ASSIGNED TASK
Repeat the listing below exactly.

MATERIAL FOR THIS TASK
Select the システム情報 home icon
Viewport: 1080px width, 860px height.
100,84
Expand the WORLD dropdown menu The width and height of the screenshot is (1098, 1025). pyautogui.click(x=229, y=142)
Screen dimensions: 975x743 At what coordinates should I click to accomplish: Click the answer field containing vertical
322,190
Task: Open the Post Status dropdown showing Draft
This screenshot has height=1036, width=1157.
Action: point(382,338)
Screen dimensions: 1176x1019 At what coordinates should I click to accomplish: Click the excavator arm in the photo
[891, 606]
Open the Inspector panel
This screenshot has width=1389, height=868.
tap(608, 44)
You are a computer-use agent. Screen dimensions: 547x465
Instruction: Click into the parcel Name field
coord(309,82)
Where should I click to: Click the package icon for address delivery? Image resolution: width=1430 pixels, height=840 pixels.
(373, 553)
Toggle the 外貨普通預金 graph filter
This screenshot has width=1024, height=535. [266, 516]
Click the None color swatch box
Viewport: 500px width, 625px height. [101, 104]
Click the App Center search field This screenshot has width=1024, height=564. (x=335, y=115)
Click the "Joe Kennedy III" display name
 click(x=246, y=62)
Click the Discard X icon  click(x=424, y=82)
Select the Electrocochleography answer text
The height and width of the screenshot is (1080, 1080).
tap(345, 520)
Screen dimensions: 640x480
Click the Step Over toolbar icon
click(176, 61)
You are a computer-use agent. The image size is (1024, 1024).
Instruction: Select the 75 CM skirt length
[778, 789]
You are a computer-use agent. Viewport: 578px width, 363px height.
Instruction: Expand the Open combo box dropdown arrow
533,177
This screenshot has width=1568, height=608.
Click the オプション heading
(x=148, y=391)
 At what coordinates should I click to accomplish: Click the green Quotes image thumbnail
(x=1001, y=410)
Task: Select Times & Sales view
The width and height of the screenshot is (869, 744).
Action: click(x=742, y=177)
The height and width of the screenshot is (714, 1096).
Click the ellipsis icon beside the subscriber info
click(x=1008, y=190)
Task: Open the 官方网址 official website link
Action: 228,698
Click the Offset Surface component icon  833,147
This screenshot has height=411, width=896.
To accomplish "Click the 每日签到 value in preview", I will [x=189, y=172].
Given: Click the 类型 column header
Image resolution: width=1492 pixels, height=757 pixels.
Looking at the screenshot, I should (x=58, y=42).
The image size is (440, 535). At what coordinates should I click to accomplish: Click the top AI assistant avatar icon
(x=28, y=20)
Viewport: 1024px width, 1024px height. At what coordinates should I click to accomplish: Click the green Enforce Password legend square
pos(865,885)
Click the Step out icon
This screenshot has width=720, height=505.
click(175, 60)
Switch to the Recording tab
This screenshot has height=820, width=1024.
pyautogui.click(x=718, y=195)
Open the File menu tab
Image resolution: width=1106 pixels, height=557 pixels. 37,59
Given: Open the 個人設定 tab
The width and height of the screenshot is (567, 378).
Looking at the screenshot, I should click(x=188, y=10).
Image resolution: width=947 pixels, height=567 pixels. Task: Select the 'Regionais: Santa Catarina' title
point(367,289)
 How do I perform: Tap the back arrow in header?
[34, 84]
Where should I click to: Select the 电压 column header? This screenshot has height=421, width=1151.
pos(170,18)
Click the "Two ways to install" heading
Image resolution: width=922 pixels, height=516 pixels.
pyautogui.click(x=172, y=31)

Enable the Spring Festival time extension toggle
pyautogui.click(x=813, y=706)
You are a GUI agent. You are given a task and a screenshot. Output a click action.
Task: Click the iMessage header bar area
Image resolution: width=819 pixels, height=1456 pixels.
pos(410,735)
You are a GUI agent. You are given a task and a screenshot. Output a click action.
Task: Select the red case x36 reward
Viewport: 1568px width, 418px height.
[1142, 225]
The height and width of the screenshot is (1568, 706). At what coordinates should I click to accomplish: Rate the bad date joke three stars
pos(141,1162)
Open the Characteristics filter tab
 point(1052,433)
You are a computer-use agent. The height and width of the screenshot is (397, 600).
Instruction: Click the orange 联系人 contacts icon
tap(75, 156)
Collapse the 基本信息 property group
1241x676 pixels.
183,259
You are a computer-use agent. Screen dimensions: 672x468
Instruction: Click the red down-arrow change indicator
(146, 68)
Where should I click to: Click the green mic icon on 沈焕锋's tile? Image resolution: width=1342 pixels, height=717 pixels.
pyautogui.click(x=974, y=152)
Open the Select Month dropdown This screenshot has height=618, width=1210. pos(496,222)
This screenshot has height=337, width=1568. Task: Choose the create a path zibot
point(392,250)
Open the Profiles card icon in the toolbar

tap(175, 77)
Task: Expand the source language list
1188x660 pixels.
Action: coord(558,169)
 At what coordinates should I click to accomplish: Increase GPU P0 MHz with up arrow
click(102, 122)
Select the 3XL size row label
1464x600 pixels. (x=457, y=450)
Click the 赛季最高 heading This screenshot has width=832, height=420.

FINISHED EXERCISE
Select the システム情報 home icon
Viewport: 1080px width, 860px height.
100,84
Expand the WORLD dropdown menu The width and height of the screenshot is (1098, 1025). pyautogui.click(x=229, y=142)
Screen dimensions: 975x743 At what coordinates should I click to accomplish: Click the answer field containing vertical
322,190
Task: Open the Post Status dropdown showing Draft
This screenshot has height=1036, width=1157.
Action: point(382,338)
Screen dimensions: 1176x1019 At what coordinates should I click to accomplish: Click the excavator arm in the photo
[891, 606]
Open the Inspector panel
This screenshot has width=1389, height=868.
tap(608, 44)
You are a computer-use agent. Screen dimensions: 547x465
Instruction: Click into the parcel Name field
coord(309,82)
Where should I click to: Click the package icon for address delivery? Image resolution: width=1430 pixels, height=840 pixels.
(373, 553)
Toggle the 外貨普通預金 graph filter
This screenshot has width=1024, height=535. [266, 516]
Click the None color swatch box
Viewport: 500px width, 625px height. [101, 104]
Click the App Center search field This screenshot has width=1024, height=564. (x=335, y=115)
Click the "Joe Kennedy III" display name
 click(x=246, y=62)
Click the Discard X icon  click(x=424, y=82)
Select the Electrocochleography answer text
The height and width of the screenshot is (1080, 1080).
tap(345, 520)
Screen dimensions: 640x480
Click the Step Over toolbar icon
click(176, 61)
You are a computer-use agent. The image size is (1024, 1024).
Instruction: Select the 75 CM skirt length
[778, 789]
You are a computer-use agent. Viewport: 578px width, 363px height.
Instruction: Expand the Open combo box dropdown arrow
533,177
This screenshot has width=1568, height=608.
Click the オプション heading
(x=148, y=391)
 At what coordinates should I click to accomplish: Click the green Quotes image thumbnail
(x=1001, y=410)
Task: Select Times & Sales view
The width and height of the screenshot is (869, 744).
Action: click(x=742, y=177)
The height and width of the screenshot is (714, 1096).
Click the ellipsis icon beside the subscriber info
click(x=1008, y=190)
Task: Open the 官方网址 official website link
Action: 228,698
Click the Offset Surface component icon  833,147
This screenshot has height=411, width=896.
To accomplish "Click the 每日签到 value in preview", I will [x=189, y=172].
Given: Click the 类型 column header
Image resolution: width=1492 pixels, height=757 pixels.
Looking at the screenshot, I should (x=58, y=42).
The image size is (440, 535). At what coordinates should I click to accomplish: Click the top AI assistant avatar icon
(x=28, y=20)
Viewport: 1024px width, 1024px height. At what coordinates should I click to accomplish: Click the green Enforce Password legend square
pos(865,885)
Click the Step out icon
This screenshot has width=720, height=505.
click(175, 60)
Switch to the Recording tab
This screenshot has height=820, width=1024.
pyautogui.click(x=718, y=195)
Open the File menu tab
Image resolution: width=1106 pixels, height=557 pixels. 37,59
Given: Open the 個人設定 tab
The width and height of the screenshot is (567, 378).
Looking at the screenshot, I should click(x=188, y=10).
Image resolution: width=947 pixels, height=567 pixels. Task: Select the 'Regionais: Santa Catarina' title
point(367,289)
 How do I perform: Tap the back arrow in header?
[34, 84]
Where should I click to: Select the 电压 column header? This screenshot has height=421, width=1151.
pos(170,18)
Click the "Two ways to install" heading
Image resolution: width=922 pixels, height=516 pixels.
pyautogui.click(x=172, y=31)

Enable the Spring Festival time extension toggle
pyautogui.click(x=813, y=706)
You are a GUI agent. You are given a task and a screenshot. Output a click action.
Task: Click the iMessage header bar area
Image resolution: width=819 pixels, height=1456 pixels.
pos(410,735)
You are a GUI agent. You are given a task and a screenshot. Output a click action.
Task: Select the red case x36 reward
Viewport: 1568px width, 418px height.
[1142, 225]
The height and width of the screenshot is (1568, 706). At what coordinates should I click to accomplish: Rate the bad date joke three stars
pos(141,1162)
Open the Characteristics filter tab
 point(1052,433)
You are a computer-use agent. The height and width of the screenshot is (397, 600).
Instruction: Click the orange 联系人 contacts icon
tap(75, 156)
Collapse the 基本信息 property group
1241x676 pixels.
183,259
You are a computer-use agent. Screen dimensions: 672x468
Instruction: Click the red down-arrow change indicator
(146, 68)
Where should I click to: Click the green mic icon on 沈焕锋's tile? Image resolution: width=1342 pixels, height=717 pixels.
pyautogui.click(x=974, y=152)
Open the Select Month dropdown This screenshot has height=618, width=1210. pos(496,222)
This screenshot has height=337, width=1568. Task: Choose the create a path zibot
point(392,250)
Open the Profiles card icon in the toolbar

tap(175, 77)
Task: Expand the source language list
1188x660 pixels.
Action: coord(558,169)
 At what coordinates should I click to accomplish: Increase GPU P0 MHz with up arrow
click(102, 122)
Select the 3XL size row label
1464x600 pixels. (x=457, y=450)
Click the 赛季最高 heading This screenshot has width=832, height=420.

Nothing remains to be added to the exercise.